● **Consigne donnée 1**:
Répondez aux questions suivantes d'après l'extrait sur le Grimm MU1.
(a) Sur quelle carte repose la partie informatique de l'appareil ?
(b) Quel rendement global est indiqué pour l'alimentation ?
(c) Combien de temps l'auteur a-t-il passé avec le lecteur Grimm ?
● **Consigne donnée 2**:
Indiquez si chacune des affirmations suivantes concorde avec l'extrait sur le Grimm MU1, en citant les mots qui le prouvent.
(a) La carte Intel NUC est fabriquée dans les ateliers de Grimm.
(b) Le système fonctionne sans ventilateur.
(c) L'auteur a choisi de distinguer les différentes confrontations organisées avec l'appareil.
● **Consigne donnée 3**: Rédigez la suite de l'extrait sur le Grimm MU1 à partir de sa dernière phrase.

Sous le capot, on se rend aisément compte que l’architecture du Grimm MU1 est complètement modulaire, et qu’il reste de la place pour intégrer de possibles enrichissements, et notamment une carte de conversion N/A. La partie informatique est basée sur une carte Intel NUC (Next Unit of Computing) i3-8109U 3GHz dont les caractéristiques sont suffisantes pour faire tourner le Roon Core sans pour autant être démesurées. C’est d’ailleurs la seule partie électronique qui ne soit pas manufacturée directement dans les ateliers de Grimm. Grimm a opté pour une alimentation à découpage maison, particulièrement sophistiquée. C’est de mon expérience personnelle le nec plus ultra, et force est de constater qu’elle est vraiment très silencieuse. Pas de données communiquées par le constructeur à cet égard, à part un rendement global de 98%, ce qui est très honorable d’un point de vue environnemental, et qui permet donc au système de ne pas dégager trop de chaleur, et se dispenser d’un ventilateur jamais indolore en termes de bruit. Comme déjà précisé plus haut, rappelons que l’architecture du Grimm MU1 vise essentiellement à asservir la fréquence d’horloge entrante, réduire la gigue et envoyer le même signal d’horloge au DAC.
Bien que le choix entre AES3 et AES3 laisserait à penser que le MU1 est un appareil peu versatile et dont on fera le tour rapidement, mon expérience de quelques semaines passées avec le lecteur Grimm a démontré qu’il regorgeait de possibilités bien plus étendues que ce que j’imaginais, et que l’évaluation de son potentiel était par conséquent bien plus longue qu’escomptée. J’ai donc choisi de distinguer clairement les différentes confrontations que j’ai organisées avec cet appareil durant ce banc d’essai, quitte à être moins dans le descriptif d’émotions musicales que j’ai ressenties, ou dans la recherche d’une identité sonore caractéristique et globale. Il m’a semblé en effet plus utile de mettre en lumière les différents résultats que j’ai pu obtenir dans différentes configurations, quitte à ne pas restituer une fiche signalétique type de cet appareil.

● **Listing de données**:
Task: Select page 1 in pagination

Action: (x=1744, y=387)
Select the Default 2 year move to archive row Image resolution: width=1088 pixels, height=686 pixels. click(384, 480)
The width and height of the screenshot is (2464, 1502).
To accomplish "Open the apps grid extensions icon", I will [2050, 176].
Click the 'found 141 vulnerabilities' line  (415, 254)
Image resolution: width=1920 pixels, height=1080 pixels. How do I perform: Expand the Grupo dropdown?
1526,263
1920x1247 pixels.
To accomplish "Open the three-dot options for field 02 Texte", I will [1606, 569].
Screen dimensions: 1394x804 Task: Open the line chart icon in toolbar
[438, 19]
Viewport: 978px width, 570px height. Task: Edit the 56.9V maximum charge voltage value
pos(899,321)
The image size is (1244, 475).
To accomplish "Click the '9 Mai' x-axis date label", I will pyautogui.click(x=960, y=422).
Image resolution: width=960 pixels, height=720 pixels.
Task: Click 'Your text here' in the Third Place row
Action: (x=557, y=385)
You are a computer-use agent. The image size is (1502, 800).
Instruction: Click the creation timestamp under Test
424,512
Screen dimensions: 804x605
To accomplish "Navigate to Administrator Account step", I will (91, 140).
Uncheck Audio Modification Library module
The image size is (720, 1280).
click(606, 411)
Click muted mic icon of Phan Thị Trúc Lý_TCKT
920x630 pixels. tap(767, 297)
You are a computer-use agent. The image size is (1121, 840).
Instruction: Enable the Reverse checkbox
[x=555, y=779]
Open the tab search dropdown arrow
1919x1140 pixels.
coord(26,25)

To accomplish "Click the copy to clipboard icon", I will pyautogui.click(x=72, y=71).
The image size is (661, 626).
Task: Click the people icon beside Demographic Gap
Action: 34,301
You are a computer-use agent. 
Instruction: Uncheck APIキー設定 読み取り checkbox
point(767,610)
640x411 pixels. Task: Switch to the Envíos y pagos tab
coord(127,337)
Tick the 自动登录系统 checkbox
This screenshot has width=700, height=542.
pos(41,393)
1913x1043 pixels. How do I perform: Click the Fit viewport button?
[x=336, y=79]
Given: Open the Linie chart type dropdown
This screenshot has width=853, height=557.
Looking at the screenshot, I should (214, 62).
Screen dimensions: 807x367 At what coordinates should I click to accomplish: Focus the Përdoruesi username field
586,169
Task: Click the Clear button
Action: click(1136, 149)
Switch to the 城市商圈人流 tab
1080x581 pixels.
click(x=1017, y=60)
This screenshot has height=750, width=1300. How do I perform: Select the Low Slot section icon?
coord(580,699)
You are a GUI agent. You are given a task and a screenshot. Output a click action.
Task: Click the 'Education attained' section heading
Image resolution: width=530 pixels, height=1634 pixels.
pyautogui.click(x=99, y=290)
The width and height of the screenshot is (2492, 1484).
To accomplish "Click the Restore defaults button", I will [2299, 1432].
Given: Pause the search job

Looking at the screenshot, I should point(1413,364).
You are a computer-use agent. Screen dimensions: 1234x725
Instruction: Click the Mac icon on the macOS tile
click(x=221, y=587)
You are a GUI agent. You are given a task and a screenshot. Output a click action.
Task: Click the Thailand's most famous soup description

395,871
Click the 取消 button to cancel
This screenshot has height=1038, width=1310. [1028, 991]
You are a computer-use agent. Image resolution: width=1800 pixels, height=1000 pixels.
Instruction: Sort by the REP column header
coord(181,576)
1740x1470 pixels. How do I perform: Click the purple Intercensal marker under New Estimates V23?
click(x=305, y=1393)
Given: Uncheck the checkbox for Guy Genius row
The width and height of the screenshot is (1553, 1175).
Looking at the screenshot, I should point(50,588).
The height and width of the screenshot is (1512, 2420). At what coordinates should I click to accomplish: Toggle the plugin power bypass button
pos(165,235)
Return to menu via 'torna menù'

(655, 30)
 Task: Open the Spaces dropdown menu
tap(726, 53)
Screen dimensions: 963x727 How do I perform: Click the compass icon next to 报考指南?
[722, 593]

● **Bonne réponse 1**:
(a) Sur une carte Intel NUC (Next Unit of Computing) i3-8109U 3GHz.
(b) Un rendement global de 98 %.
(c) Quelques semaines.

● **Bonne réponse 2**:
(a) Non : « C’est d’ailleurs la seule partie électronique qui ne soit pas manufacturée directement dans les ateliers de Grimm. »
(b) Oui : « se dispenser d’un ventilateur jamais indolore en termes de bruit ».
(c) Oui : « J’ai donc choisi de distinguer clairement les différentes confrontations que j’ai organisées avec cet appareil durant ce banc d’essai ».

● **Bonne réponse 3**:
Le MU1 est avant tout un fantastique serveur audio, ainsi qu’un hub très performant. Exploité comme serveur, le MU1 est le meilleur lecteur que j’ai pu écouter à ce jour, et ce quel que soit le format audio retenu. Car même avec une conversion systématique du DSD en PCM, le niveau atteint avec Roon va au-delà de ce que j’aurais pu attendre de ce type d’exercice, et a clairement surpassé ce que je peux obtenir par ailleurs en DSD natif avec les lecteurs Lumin et Minimserver. Je ne pensais sincèrement pas que l’écart de performance serait aussi net par rapport à la lecture réseau et j’ai été bluffé également par la plus-value apportée à mon lecteur CD sur sa sortie SPDIF. Il n’en reste pas moins que certaines questions restent encore en suspens, à savoir : – Quel sera le résultat d’écoute en conservant le format DSD 64 en sortie du MU1 ? – Quel sera le résultat de l’intégration du DAC dans le futur MU2 ? – Quelle sera la performance de la future fonction tuner ? – Quel type de stockage externe pourrait permettre d’augmenter la capacité du stockage sans dégrader le résultat sonore, et sinon quelles sont les pistes à court terme d’augmentation de la capacité du SSD interne ? Dans l’attente de toutes ces réponses, il ne faut certainement pas perdre de vue les immenses qualités de cet appareil qui surclasse tout ce que j’ai pu entendre jusqu’à présent en performance pure. Oui, cela fait beaucoup de questions, mais au regard de l’originalité de la solution, de sa versatilité et de la performance audio dans l’absolu, il est difficile de ne pas lui attribuer un grand frisson. C’est en tout cas un appareil que j’inscris en haut de la liste des améliorations possibles de mon système personnel en matière de sources dématérialisées. Il est clair que j’aimerais pouvoir réécouter cet appareil dans ses toutes prochaines évolutions. Un autre appel du pied à la société Grimm Audio ? A suivre !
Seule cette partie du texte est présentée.